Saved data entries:
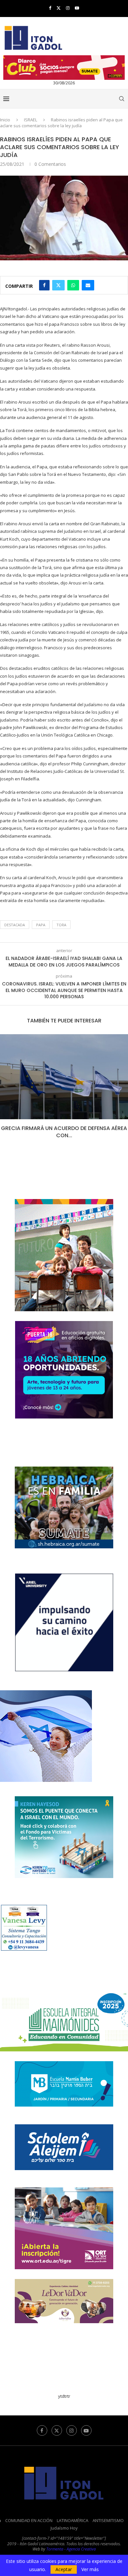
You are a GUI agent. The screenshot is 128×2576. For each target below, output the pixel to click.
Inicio (5, 120)
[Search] (121, 98)
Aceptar (63, 2569)
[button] (5, 1090)
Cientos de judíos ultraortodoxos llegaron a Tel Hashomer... (64, 1131)
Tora (61, 924)
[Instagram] (68, 8)
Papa (40, 924)
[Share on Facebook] (44, 285)
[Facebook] (50, 8)
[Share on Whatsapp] (73, 285)
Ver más (90, 2569)
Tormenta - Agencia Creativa (71, 2549)
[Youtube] (77, 8)
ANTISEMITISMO (108, 2520)
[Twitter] (58, 8)
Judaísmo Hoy (64, 2528)
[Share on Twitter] (58, 285)
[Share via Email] (88, 285)
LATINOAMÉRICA (72, 2520)
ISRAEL (30, 120)
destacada (14, 924)
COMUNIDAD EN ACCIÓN (29, 2520)
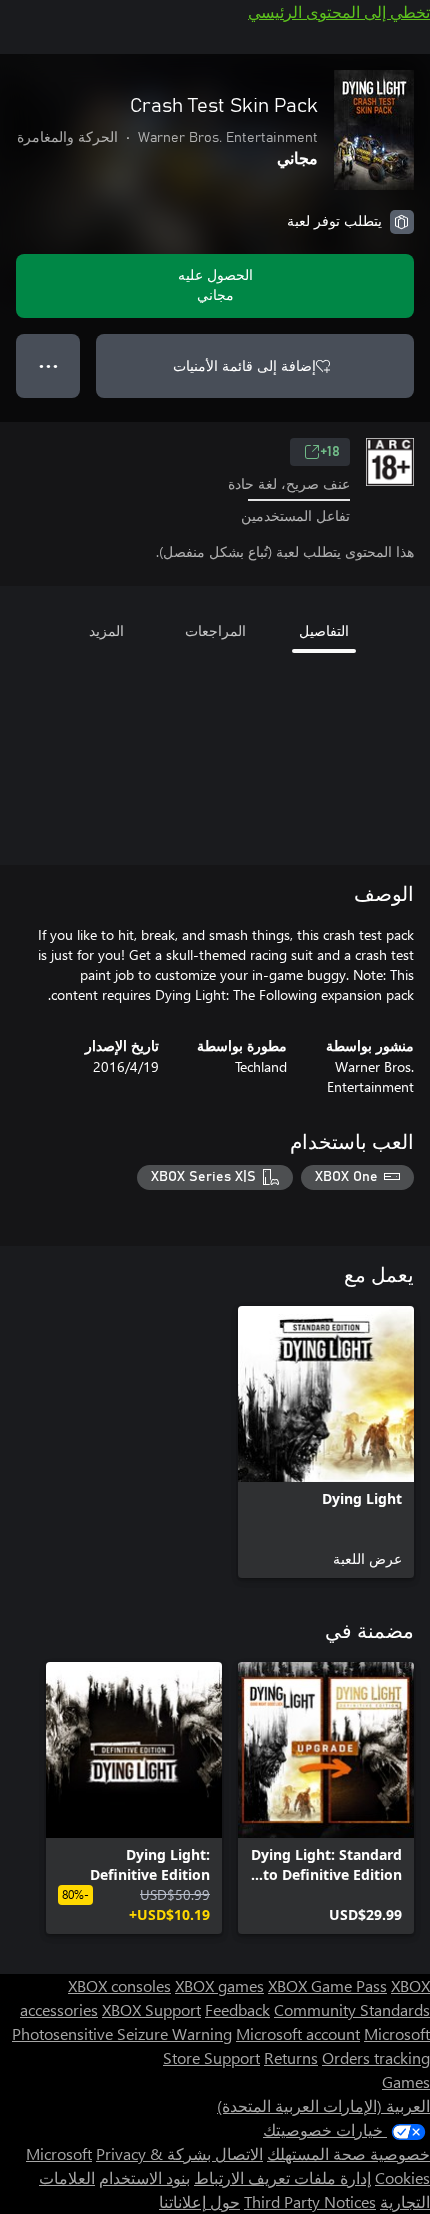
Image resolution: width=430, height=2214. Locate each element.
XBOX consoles (119, 1985)
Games (406, 2081)
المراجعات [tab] (215, 630)
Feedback (237, 2009)
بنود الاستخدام (144, 2177)
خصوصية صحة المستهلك (348, 2153)
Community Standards (352, 2009)
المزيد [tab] (106, 630)
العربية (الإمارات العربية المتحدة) (323, 2105)
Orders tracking (376, 2057)
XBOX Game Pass (327, 1985)
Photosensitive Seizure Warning (122, 2033)
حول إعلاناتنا (199, 2201)
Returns (291, 2057)
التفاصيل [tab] (324, 630)
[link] (326, 1442)
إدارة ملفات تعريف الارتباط (282, 2177)
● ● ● (48, 365)
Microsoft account (298, 2033)
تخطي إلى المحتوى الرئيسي (339, 11)
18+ (330, 452)
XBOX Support (151, 2009)
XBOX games (219, 1985)
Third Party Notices (310, 2201)
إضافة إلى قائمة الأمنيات (244, 365)
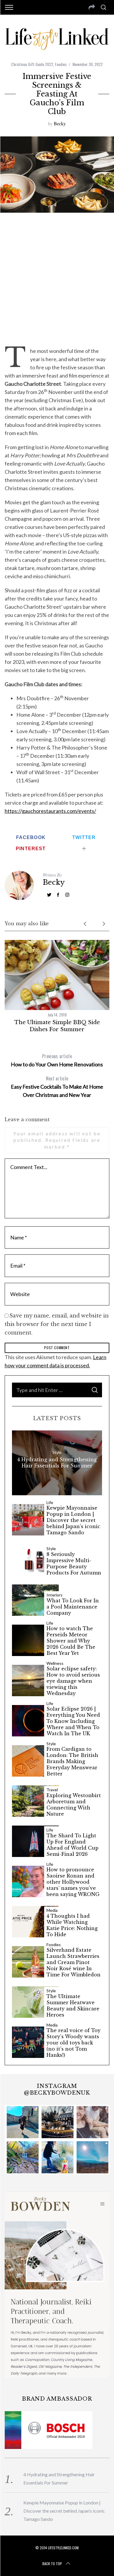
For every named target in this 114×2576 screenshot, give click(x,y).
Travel (52, 1789)
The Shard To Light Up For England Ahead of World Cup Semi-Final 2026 (72, 1845)
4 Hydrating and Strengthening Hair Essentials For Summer (57, 1463)
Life (49, 1502)
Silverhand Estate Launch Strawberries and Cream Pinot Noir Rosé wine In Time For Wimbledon (73, 1962)
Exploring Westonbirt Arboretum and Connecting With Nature (73, 1804)
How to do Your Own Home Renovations (57, 1060)
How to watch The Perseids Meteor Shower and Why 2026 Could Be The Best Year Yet (70, 1641)
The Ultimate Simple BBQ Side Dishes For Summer (57, 1025)
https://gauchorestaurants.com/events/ (50, 811)
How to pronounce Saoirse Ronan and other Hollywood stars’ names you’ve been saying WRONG (73, 1882)
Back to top (52, 2563)
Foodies (61, 64)
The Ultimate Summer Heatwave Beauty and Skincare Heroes (72, 2005)
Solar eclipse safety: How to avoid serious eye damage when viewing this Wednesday (73, 1681)
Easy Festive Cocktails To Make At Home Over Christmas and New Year (57, 1086)
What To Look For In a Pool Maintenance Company (72, 1607)
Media (52, 1910)
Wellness (54, 1663)
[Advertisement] (57, 278)
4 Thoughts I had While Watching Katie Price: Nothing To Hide (72, 1925)
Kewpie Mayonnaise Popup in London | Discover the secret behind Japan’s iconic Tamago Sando (73, 1520)
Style (57, 1452)
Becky (60, 123)
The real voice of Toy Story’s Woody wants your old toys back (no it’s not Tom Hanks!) (73, 2042)
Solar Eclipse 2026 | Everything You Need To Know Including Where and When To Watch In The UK (73, 1721)
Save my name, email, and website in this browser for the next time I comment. (57, 1324)
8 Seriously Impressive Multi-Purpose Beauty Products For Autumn (73, 1563)
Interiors (54, 1595)
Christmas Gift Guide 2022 (32, 64)
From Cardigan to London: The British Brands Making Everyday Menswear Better (72, 1761)
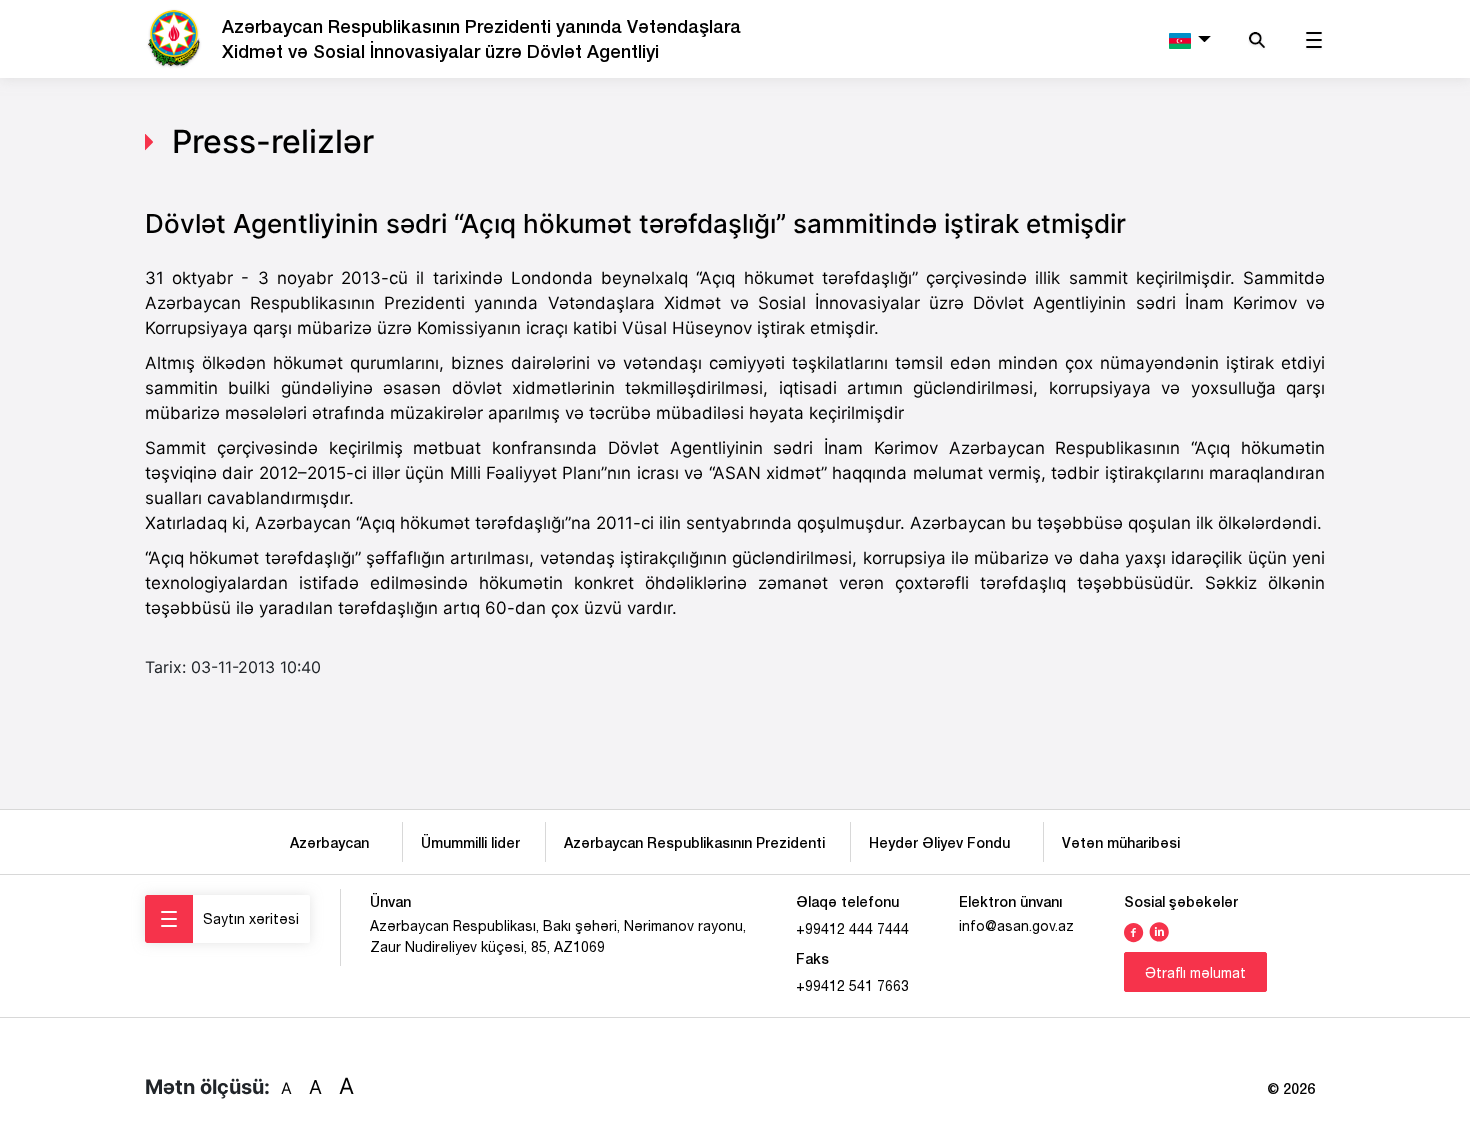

YOUR TASK
Would you return the records exactly, keeping out every picture?

OUTPUT OF THE EXERCISE
You are a GUI agent. The screenshot is 128×2576. For each target below, output the pixel to click.
Inicio (5, 120)
[Search] (121, 98)
Aceptar (63, 2569)
[button] (5, 1090)
Cientos de judíos ultraortodoxos llegaron a Tel Hashomer... (64, 1131)
Tora (61, 924)
[Instagram] (68, 8)
Papa (40, 924)
[Share on Facebook] (44, 285)
[Facebook] (50, 8)
[Share on Whatsapp] (73, 285)
Ver más (90, 2569)
Tormenta - Agencia Creativa (71, 2549)
[Youtube] (77, 8)
ANTISEMITISMO (108, 2520)
[Twitter] (58, 8)
Judaísmo Hoy (64, 2528)
[Share on Twitter] (58, 285)
[Share via Email] (88, 285)
LATINOAMÉRICA (72, 2520)
ISRAEL (30, 120)
destacada (14, 924)
COMUNIDAD EN ACCIÓN (29, 2520)
Image resolution: width=430, height=2214. Locate each element.
XBOX consoles (119, 1985)
Games (406, 2081)
المراجعات [tab] (215, 630)
Feedback (237, 2009)
بنود الاستخدام (144, 2177)
خصوصية صحة المستهلك (348, 2153)
Community Standards (352, 2009)
المزيد [tab] (106, 630)
العربية (الإمارات العربية المتحدة) (323, 2105)
Orders tracking (376, 2057)
XBOX Game Pass (327, 1985)
Photosensitive Seizure Warning (122, 2033)
حول إعلاناتنا (199, 2201)
Returns (291, 2057)
التفاصيل [tab] (324, 630)
[link] (326, 1442)
إدارة ملفات تعريف الارتباط (282, 2177)
● ● ● (48, 365)
Microsoft account (298, 2033)
تخطي إلى المحتوى الرئيسي (339, 11)
18+ (330, 452)
XBOX Support (151, 2009)
XBOX games (219, 1985)
Third Party Notices (310, 2201)
إضافة إلى قائمة الأمنيات (244, 365)
For every named target in this 114×2576 screenshot, give click(x,y).
Travel (52, 1789)
The Shard To Light Up For England Ahead of World Cup Semi-Final 2026 (72, 1845)
4 Hydrating and Strengthening Hair Essentials For Summer (57, 1463)
Life (49, 1502)
Silverhand Estate Launch Strawberries and Cream Pinot Noir Rosé wine In Time For Wimbledon (73, 1962)
Exploring Westonbirt Arboretum and Connecting With Nature (73, 1804)
How to do Your Own Home Renovations (57, 1060)
How to watch The Perseids Meteor Shower and Why 2026 Could Be The Best Year Yet (70, 1641)
The Ultimate Simple BBQ Side Dishes For Summer (57, 1025)
https://gauchorestaurants.com/events/ (50, 811)
How to pronounce Saoirse Ronan and other Hollywood stars’ names you’ve been saying WRONG (73, 1882)
Back to top (52, 2563)
Foodies (61, 64)
The Ultimate Summer Heatwave Beauty and Skincare Heroes (72, 2005)
Solar eclipse safety: How to avoid serious eye damage when viewing this Wednesday (73, 1681)
Easy Festive Cocktails To Make At Home Over Christmas and New Year (57, 1086)
What To Look For In a Pool Maintenance Company (72, 1607)
Media (52, 1910)
Wellness (54, 1663)
[Advertisement] (57, 278)
4 Thoughts I had While Watching Katie Price: Nothing To Hide (72, 1925)
Kewpie Mayonnaise Popup in London | Discover the secret behind Japan’s iconic Tamago Sando (73, 1520)
Style (57, 1452)
Becky (60, 123)
The real voice of Toy Story’s Woody wants your old toys back (no it’s not Tom Hanks!) (73, 2042)
Solar Eclipse 2026 | Everything You Need To Know Including Where and When To Watch In The UK (73, 1721)
Save my name, email, and website in this browser for the next time I comment. (57, 1324)
8 Seriously Impressive Multi-Purpose Beauty Products For Autumn (73, 1563)
Interiors (54, 1595)
Christmas Gift Guide 2022 (32, 64)
From Cardigan to London: The British Brands Making Everyday Menswear Better (72, 1761)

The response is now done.